Quote exactly the lines from the one with "Task: Hide search" to the end of the data, both included; omit the pictures.

RECORDS PROVIDED:
----

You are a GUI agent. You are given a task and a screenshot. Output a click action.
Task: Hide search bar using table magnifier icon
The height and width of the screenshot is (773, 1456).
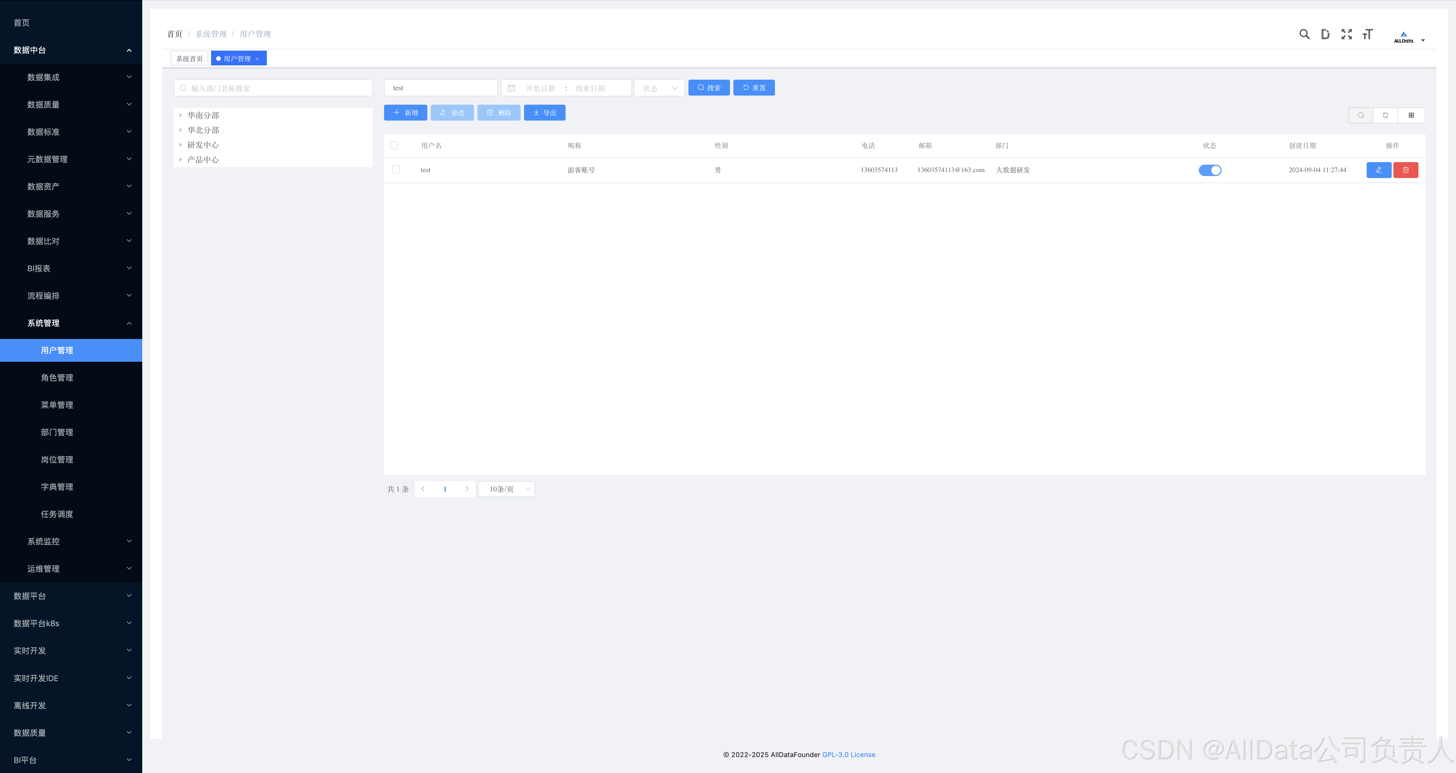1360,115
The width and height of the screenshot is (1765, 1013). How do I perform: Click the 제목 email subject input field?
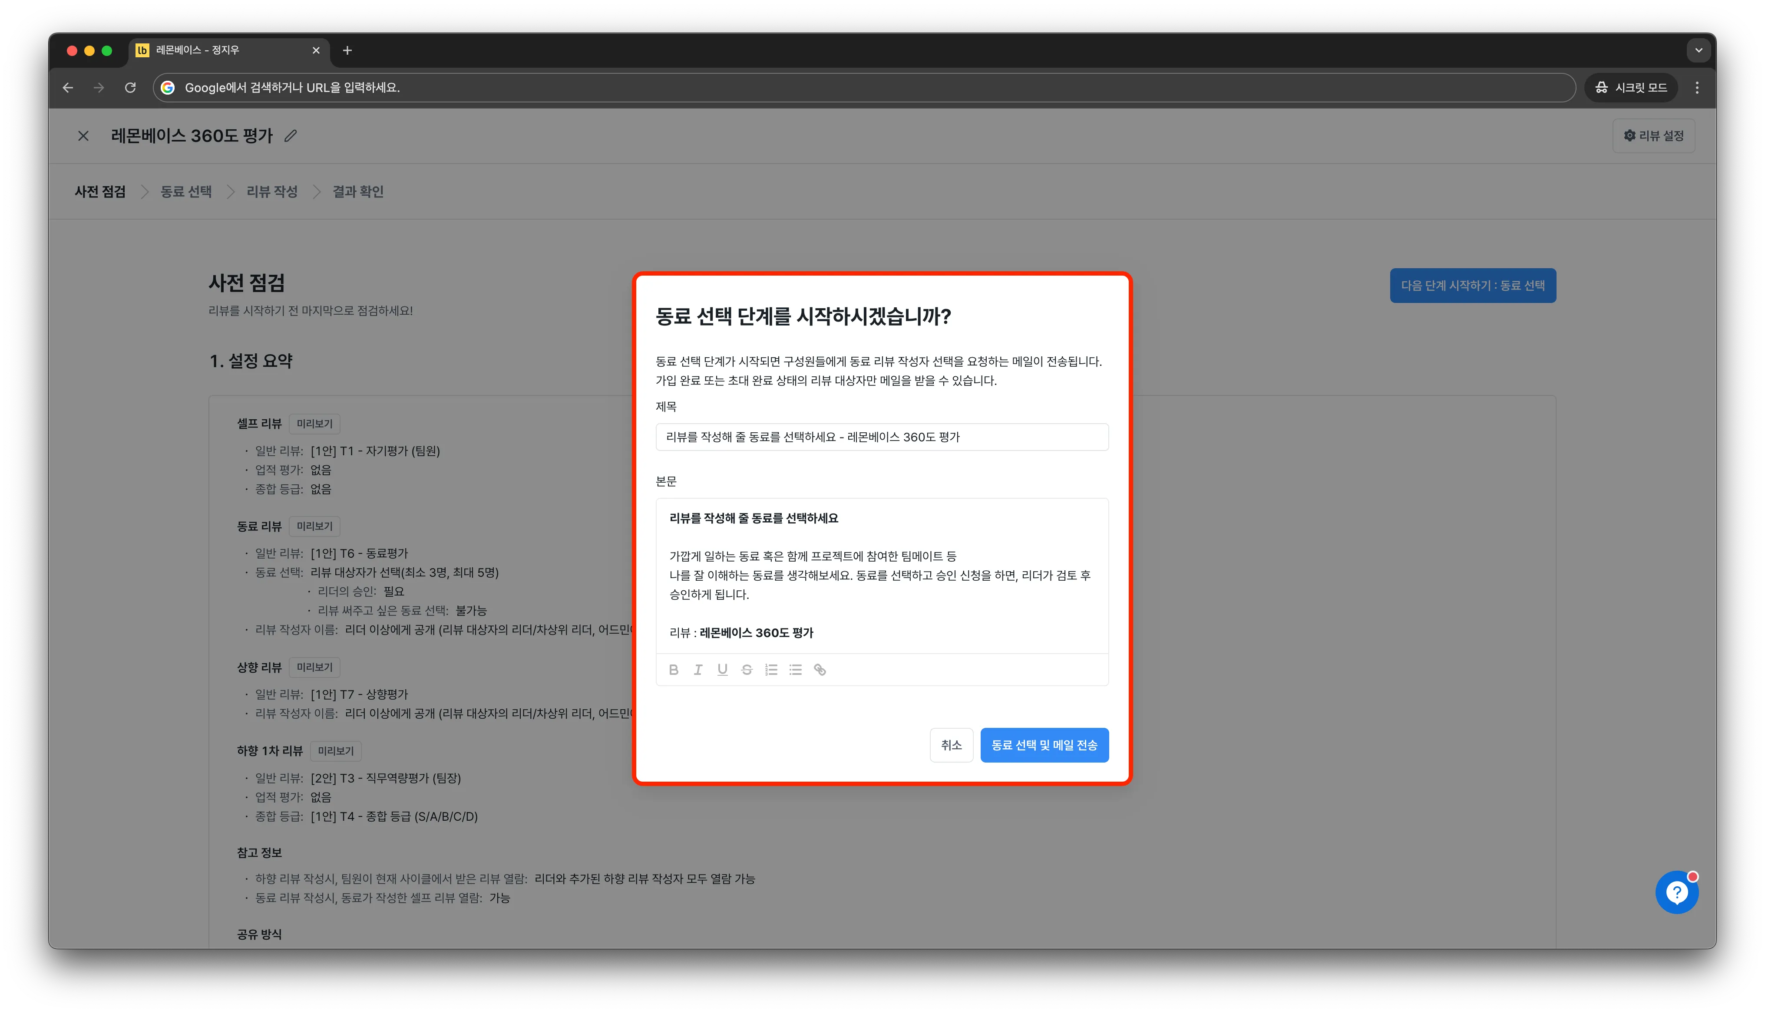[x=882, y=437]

----

ANSWER FOR THE TASK:
Task: Hide search bar using table magnifier icon
The height and width of the screenshot is (773, 1456).
1360,115
The width and height of the screenshot is (1765, 1013). How do I perform: Click the 제목 email subject input field?
[x=882, y=437]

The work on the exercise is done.